Usman Latif, a Students For Liberty activist in Pakistan, discusses his experience of pioneering the liberty movement in a society that looks to the government to take care of their problems.
“There is no concept of liberty in Pakistan. People don’t understand what it means.”
“My elders consider the government to be the custodian of everything and expect it to fix what is wrong.
“In 2014, I first started to learn about liberty and understood that property rights and the characteristics of a libertarian economy should be fundamental for everyone.”
“In 2016, I attended a Students For Liberty event in Sri Lanka and realized people don’t have the framework to think about what they know instinctively about liberty and the role of government. The event gave me that framework to understand why government exists and what it can do to protect the rights of an individual.”
“This was all new to me. It was like opening Pandora’s box.”
A lack of liberty is holding everything back
“I started interacting with other people having the same ideas and the same issues in their countries, which helped me understand that issues in South Asia come down to one thing – liberty. People don’t have freedom of expression, choice, or speech. These ideas connected with me immediately and I realized that this is what’s holding Pakistan back from progressing. I got in touch with Students For Liberty and I became the first local coordinator when we launched here in 2017. I’m lucky enough to be in a position where I can impart knowledge to other people.”
“There are not a lot of libertarians speaking openly here, but we would get between 30 and 50 people attending our events. I learned that the economy is the fundamental issue and other issues build on that. We debated why state-owned enterprises are not functioning and how they could be fixed since it is taxpayer money running them. We also helped people understand that they will be better citizens if they demonstrate personal responsibility, contribute toward the economy and create value for society.”
“I’m still focused on that now in my professional life. I started out as a journalist wanting to work in digital media. The more I learned about online media and gained technical skills, I became more able to help other people grow. I earned my master’s degree in mass communications and started a business in marketing and communications to teach other people how to communicate on digital media.”
Connecting liberty to business and education
“The principles of liberty are the same as the principles of business – people will not buy from you when they don’t see value. It’s the same with elected officials and governments. By teaching people the principles of business, I helped them to understand the economy and how to be better entrepreneurs. Governments should not be involved in the business; they should enable private organizations to create value and compete to let consumers win.
“Freedom means that people are educated enough to understand they naturally have freedom of speech, freedom of expression, and freedom of choice. There’s a long way to go for countries like Pakistan because people – especially people in poverty – don’t have that education and some think freedom is dangerous.”

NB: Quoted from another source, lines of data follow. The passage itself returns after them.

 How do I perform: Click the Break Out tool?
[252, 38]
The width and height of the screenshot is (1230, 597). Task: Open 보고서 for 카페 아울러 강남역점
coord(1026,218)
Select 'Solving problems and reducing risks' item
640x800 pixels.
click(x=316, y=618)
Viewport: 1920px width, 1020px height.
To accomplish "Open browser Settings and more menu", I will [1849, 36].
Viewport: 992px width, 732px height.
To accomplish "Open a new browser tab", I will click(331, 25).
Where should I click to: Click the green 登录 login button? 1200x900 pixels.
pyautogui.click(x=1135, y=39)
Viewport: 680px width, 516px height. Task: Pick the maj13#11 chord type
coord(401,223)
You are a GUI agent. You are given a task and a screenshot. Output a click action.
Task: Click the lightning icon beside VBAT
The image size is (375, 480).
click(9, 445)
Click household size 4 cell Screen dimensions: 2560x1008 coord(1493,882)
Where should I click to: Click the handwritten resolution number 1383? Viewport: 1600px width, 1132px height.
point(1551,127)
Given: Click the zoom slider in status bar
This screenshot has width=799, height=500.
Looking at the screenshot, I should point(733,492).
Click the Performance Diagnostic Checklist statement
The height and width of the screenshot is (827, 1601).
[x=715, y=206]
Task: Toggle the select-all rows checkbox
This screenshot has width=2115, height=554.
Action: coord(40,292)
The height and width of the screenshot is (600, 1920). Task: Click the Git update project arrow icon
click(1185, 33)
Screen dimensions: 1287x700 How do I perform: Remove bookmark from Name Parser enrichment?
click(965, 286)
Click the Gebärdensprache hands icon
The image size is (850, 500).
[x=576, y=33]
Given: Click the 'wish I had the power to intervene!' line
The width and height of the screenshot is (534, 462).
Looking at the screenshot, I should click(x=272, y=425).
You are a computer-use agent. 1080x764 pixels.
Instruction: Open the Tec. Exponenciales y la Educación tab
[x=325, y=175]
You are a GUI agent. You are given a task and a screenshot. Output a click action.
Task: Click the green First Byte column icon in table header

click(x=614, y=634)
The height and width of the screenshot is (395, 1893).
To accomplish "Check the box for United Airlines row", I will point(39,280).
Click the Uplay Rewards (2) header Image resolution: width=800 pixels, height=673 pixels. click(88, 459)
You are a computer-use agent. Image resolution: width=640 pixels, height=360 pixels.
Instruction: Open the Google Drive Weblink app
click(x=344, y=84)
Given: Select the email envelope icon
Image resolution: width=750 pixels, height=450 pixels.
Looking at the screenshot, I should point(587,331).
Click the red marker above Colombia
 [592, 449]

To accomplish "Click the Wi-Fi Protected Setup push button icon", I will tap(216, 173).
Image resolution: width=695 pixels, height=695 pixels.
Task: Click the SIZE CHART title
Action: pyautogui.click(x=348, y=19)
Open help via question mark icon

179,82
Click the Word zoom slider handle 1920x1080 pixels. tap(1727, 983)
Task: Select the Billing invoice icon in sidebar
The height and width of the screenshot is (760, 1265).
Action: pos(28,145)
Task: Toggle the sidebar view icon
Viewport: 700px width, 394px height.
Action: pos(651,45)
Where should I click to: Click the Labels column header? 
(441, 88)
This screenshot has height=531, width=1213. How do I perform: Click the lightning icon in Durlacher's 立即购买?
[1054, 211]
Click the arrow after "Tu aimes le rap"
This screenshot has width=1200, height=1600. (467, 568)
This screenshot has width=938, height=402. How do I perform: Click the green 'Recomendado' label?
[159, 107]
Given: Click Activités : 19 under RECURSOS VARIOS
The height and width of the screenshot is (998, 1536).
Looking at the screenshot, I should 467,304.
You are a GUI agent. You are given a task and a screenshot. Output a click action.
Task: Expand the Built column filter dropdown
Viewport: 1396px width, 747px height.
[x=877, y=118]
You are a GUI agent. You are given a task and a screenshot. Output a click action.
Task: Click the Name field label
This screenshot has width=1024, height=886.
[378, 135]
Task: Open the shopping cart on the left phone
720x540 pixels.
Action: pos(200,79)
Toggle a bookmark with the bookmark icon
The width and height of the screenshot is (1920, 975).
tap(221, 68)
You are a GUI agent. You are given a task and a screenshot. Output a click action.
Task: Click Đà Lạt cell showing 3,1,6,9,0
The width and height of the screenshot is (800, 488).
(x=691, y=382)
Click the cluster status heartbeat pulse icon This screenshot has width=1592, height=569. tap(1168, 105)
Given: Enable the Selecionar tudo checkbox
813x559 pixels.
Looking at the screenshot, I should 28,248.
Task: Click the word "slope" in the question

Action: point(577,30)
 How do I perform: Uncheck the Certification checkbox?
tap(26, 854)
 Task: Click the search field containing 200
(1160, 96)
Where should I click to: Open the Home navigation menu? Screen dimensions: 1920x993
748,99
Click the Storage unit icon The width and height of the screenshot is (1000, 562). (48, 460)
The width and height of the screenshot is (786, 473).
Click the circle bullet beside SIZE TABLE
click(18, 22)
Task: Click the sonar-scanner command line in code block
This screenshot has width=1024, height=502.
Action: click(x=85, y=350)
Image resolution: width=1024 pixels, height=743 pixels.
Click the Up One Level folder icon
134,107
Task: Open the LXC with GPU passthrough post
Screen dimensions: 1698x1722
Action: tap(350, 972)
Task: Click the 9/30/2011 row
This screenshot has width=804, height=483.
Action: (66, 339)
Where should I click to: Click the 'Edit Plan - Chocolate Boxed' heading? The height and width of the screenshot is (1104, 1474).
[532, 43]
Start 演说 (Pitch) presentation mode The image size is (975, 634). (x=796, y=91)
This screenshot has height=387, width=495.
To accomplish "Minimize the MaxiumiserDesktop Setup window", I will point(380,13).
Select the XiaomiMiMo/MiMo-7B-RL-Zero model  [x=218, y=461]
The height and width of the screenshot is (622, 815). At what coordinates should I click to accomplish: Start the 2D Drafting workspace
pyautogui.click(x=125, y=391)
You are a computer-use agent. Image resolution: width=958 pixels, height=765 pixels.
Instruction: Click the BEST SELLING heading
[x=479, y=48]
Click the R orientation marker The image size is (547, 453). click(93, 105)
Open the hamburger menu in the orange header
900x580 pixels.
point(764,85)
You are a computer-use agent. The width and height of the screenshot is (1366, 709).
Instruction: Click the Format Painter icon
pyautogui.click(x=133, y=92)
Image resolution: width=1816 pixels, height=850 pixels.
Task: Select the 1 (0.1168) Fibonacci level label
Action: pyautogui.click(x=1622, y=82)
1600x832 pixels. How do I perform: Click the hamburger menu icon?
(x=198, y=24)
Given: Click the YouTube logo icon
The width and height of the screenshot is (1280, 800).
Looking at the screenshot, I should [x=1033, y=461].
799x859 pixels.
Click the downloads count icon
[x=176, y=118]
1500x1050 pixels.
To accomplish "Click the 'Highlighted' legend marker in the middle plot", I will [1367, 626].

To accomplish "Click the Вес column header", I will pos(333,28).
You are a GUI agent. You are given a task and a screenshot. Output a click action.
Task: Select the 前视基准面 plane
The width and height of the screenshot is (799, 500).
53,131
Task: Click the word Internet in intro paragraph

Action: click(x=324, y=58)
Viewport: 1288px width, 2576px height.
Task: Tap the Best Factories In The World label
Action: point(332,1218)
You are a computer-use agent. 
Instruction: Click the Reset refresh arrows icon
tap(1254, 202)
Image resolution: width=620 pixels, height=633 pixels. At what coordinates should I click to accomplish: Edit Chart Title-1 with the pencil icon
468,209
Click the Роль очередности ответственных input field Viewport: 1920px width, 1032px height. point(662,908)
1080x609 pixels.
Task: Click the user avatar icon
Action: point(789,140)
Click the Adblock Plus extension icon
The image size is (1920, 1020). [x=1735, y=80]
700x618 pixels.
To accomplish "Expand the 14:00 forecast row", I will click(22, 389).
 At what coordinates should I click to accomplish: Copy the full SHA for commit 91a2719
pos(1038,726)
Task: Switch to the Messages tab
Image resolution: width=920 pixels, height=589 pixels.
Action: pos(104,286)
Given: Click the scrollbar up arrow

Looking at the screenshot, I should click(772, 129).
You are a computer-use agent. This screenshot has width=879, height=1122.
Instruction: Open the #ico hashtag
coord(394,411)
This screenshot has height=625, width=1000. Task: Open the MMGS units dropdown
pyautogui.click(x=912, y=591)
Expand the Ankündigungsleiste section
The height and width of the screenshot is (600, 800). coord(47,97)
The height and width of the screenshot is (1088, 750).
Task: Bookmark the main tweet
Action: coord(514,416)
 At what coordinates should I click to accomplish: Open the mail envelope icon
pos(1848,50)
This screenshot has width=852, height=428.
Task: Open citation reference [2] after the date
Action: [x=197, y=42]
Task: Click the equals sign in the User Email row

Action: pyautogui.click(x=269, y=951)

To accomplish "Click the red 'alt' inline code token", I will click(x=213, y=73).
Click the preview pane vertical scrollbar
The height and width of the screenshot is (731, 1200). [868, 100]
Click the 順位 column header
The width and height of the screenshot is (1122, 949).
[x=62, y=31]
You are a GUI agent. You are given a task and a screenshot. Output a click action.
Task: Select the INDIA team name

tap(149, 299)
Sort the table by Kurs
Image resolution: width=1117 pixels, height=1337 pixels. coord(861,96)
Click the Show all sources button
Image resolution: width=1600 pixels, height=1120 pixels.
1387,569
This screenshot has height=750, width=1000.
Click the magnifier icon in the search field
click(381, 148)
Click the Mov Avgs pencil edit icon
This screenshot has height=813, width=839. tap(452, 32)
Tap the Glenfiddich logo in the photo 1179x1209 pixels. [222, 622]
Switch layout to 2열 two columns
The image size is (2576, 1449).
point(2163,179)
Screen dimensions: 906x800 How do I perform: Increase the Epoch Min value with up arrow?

“Pakistan has been colonized in the past, so people really did not have the opportunity to develop these ideas, but I’ve been doing my part to educate people. Students For Liberty prepared me for this through their educational material and in the community they provide – the network is very important and helped me a lot.”
“I think the best takeaway from SFL is the awesome network of people with similar ideas where you can feel good and talk openly about your ideas. And they do so much more, like train leaders. They made me a leader in libertarian principles, and they helped me boost my confidence. I realized the things I believe are not a fantasy. And it gave me a framework to talk and debate with people. That confidence came from the knowledge and network that were provided by SFL.”
“Students For Liberty is changing lives. I have learned essential lifelong skills that now define who I am, how I think about things around me, and what I teach to my students. SFL is teaching young minds not only how to be leaders but to create more leaders. Where traditional education fails in teaching such lessons, SFL creates a safe environment for the youth to think, learn, debate, express, tolerate, accommodate and lead with ideas that are essential for everyone to be successful.”